> [TASK]: In the pastor's letters, update the part from "Inconveniences Are Good" up to and including "mind inconveniencing people." by replacing "Gospel scene" with "scripture passage", and give that part again.

Letters from a Pastor to His People- February 17, 2019

Dear Parishioners,

The Beatitudes.  We're all familiar with these.  They come from Christ's Sermon on the Mount (or, in Luke's Gospel, the 'Sermon on the Plain', for he delivers it "on a stretch of level ground"). 

I find myself throughout periods and seasons of my life appreciating a beatitude in particular more than others.  Not that I don't appreciate the others; more than one beatitude just happens to resonate with me because of my life and spiritual circumstances.  Maybe that is the case with you?  Maybe something for you to at least pray about, if not?

“Blessed are you who are poor" is the beatitude that resonates with me right now.  I've preached on poverty before.  This doesn't have to mean material poverty.  Christ isn't necessarily calling us to give away all our money and drain our retirement funds.  He is calling us to spiritual poverty, or a dependence on him.   

A poor person depends on others.  He has to beg.  We are called not to self-reliance, but a complete surrender of ourselves to God.  It is blessed to beg Jesus!

10 Feb

Inconveniences Are Good

Dear Parishioners,

This is a beautiful Gospel scene.  There is a lot to unpack, a lot upon which to reflect.  One thing immediately comes to my mind is inconvenience.  Jesus does not mind inconveniencing people. 

First, the crowd.  The crowd is "pressing in on Jesus." They obviously want to be close to Jesus—to hear him more clearly and perhaps even touch him.  Jesus leaves the throng and continues his lessons from a boat in the lake.  'Where are you going, Lord? Don't leave us!'

Second, the fishermen.  They had just finished their long day of labor.  They had secured their boats, were washing their nets, and ready to go home for the day.  They must have thought, when Jesus chose their two boats, "Oh, you've got to be kidding me!" The day's not over yet, fisherman.  They drag back the clean nets, unhinge the boat, and set off into the lake, as if it was morning already for the next day of work.

Third, the fishermen, part 2.  Not only are the workers back out on the lake when they thought they were finished for the day, they are now instructed to throw the nets back in to resume their fishing.  Not only was this laborious, it was emotionally draining.  They were already demoralized, having caught nothing for the day.  Being told to try fishing again must have been hard to swallow.  It's like a father insisting to his boy to continue hitting the golf ball when he just can't get it right.  'Can't we just try again another day?' No!

10 Feb

Three Stairways to Christ

The Brooklyn Bridge, completed in 1883 and designed by John Roebling, is a cable-suspension bridge.  There are two towers connected by horizontal cables.  The cable lines run to the land, ending at an anchorage. Emanating down from the horizontal cables are vertical cables that hold up the deck bridge.  Weight transfers from the cables to the towers, which is then transferred down to the ground.  In the building of the Brooklyn Bridge, two large pine boxes, called caissons, were floated down the East River.  When the limestone towers began to be constructed on top of the caissons, they sank until they reached the bottom of the river.  Workers were able to enter into these boxes to dig into the bedrock to allow the caissons to sink even further and form a solid foundation.  They were then filled with brick and concrete.  Everything rests, essentially, on these two pillars.

(Source data)
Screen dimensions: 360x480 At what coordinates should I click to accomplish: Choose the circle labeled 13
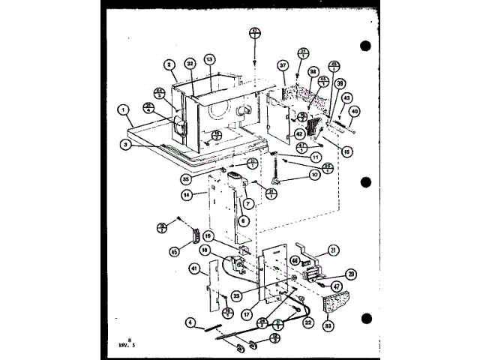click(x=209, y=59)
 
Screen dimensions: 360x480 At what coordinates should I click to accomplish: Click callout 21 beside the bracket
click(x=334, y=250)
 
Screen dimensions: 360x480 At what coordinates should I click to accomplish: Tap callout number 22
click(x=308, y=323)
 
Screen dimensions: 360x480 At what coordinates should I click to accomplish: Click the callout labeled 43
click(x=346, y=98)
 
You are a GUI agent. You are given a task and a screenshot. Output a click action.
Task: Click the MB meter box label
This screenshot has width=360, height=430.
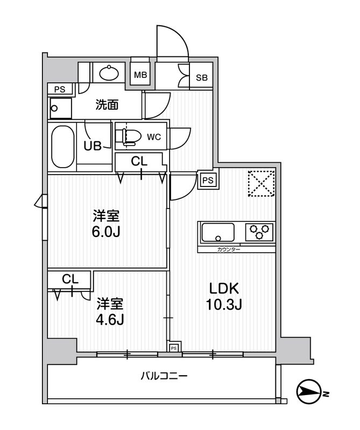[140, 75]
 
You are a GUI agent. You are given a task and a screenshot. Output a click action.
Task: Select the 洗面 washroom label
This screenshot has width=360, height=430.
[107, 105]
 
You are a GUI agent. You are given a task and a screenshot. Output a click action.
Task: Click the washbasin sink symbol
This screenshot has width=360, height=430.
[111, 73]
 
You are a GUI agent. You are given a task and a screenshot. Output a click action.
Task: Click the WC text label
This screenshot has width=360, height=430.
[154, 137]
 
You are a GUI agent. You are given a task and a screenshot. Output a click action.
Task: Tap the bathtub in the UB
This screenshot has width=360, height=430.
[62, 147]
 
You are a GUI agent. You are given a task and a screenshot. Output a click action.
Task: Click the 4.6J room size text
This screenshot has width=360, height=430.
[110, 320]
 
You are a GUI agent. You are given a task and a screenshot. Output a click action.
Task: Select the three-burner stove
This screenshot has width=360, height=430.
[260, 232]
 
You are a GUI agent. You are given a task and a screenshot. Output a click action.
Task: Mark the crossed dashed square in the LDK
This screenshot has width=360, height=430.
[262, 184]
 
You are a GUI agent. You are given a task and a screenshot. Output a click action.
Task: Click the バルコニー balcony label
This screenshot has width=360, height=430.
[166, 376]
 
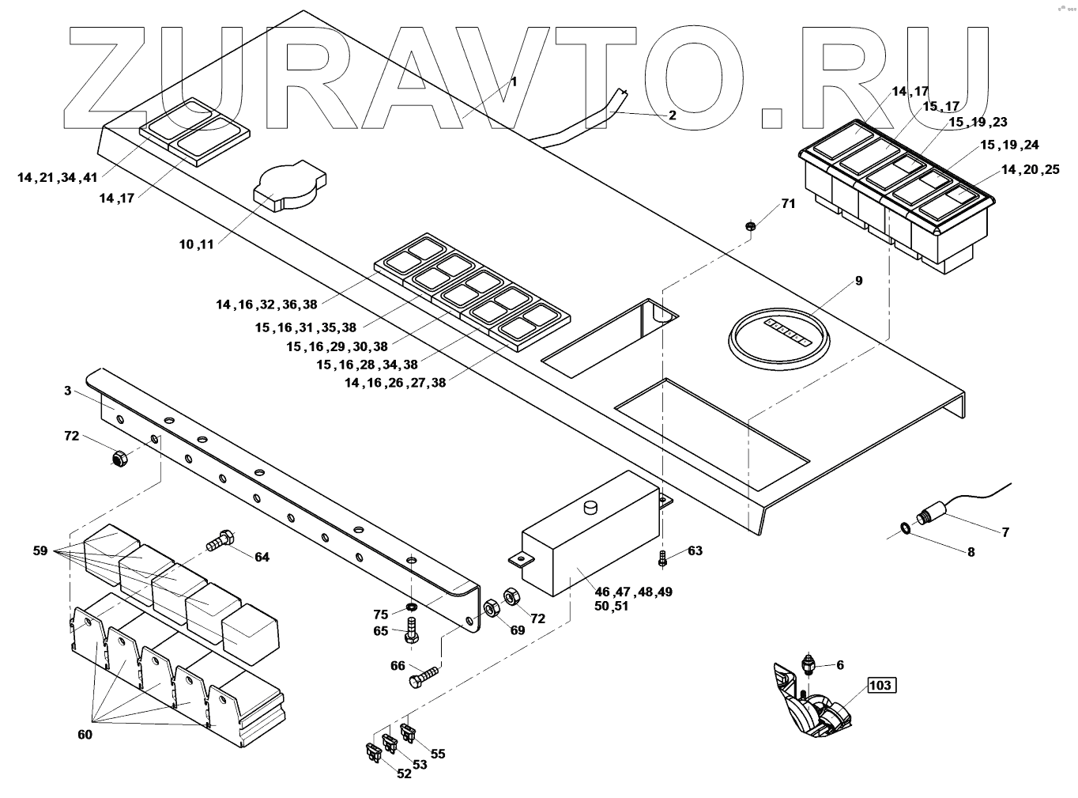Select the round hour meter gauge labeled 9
==
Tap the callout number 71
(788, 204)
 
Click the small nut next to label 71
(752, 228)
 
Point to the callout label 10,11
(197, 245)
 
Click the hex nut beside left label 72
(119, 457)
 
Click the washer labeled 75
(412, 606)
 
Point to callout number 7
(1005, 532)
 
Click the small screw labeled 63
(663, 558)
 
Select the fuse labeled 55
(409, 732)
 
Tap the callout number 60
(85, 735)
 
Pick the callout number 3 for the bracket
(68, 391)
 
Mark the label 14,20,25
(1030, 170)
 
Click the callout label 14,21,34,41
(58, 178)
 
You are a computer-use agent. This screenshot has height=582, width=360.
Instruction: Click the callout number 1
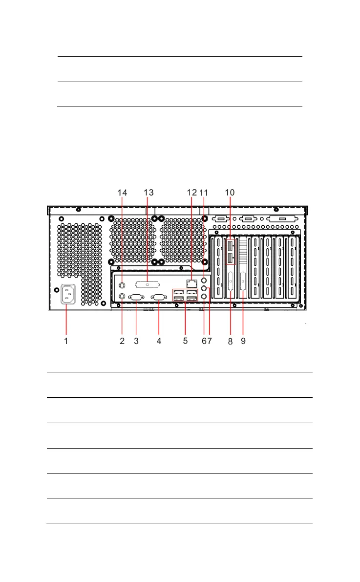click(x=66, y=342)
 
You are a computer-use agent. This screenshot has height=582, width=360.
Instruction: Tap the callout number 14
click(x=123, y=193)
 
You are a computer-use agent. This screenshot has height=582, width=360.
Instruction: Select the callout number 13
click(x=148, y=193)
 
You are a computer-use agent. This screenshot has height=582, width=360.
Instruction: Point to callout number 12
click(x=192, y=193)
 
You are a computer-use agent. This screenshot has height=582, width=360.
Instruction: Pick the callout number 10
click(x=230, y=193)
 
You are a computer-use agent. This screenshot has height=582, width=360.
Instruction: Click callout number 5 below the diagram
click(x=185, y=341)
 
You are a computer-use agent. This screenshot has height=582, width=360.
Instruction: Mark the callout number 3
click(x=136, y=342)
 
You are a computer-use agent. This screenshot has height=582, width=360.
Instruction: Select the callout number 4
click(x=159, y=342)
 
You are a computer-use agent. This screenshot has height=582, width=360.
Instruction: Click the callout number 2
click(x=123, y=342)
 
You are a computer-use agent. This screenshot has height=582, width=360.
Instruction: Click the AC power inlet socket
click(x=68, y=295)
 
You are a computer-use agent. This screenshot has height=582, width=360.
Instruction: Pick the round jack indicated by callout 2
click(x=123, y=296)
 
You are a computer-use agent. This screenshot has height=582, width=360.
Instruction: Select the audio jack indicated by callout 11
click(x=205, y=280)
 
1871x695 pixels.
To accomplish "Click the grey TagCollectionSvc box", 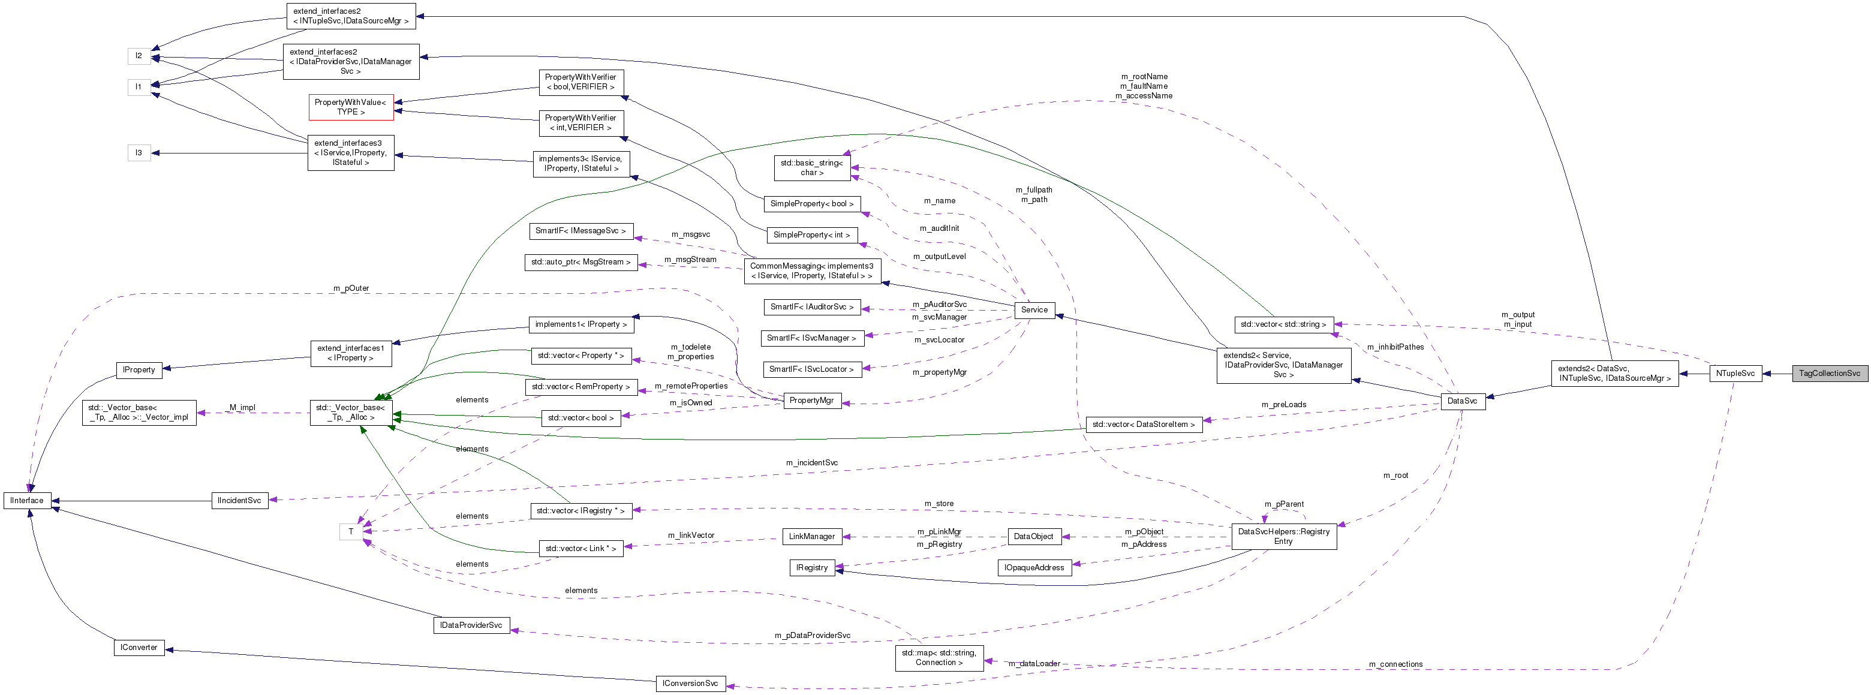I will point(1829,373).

> [WRITTEN ANSWER]:
Inconveniences Are Good

Dear Parishioners,

This is a beautiful scripture passage.  There is a lot to unpack, a lot upon which to reflect.  One thing immediately comes to my mind is inconvenience.  Jesus does not mind inconveniencing people.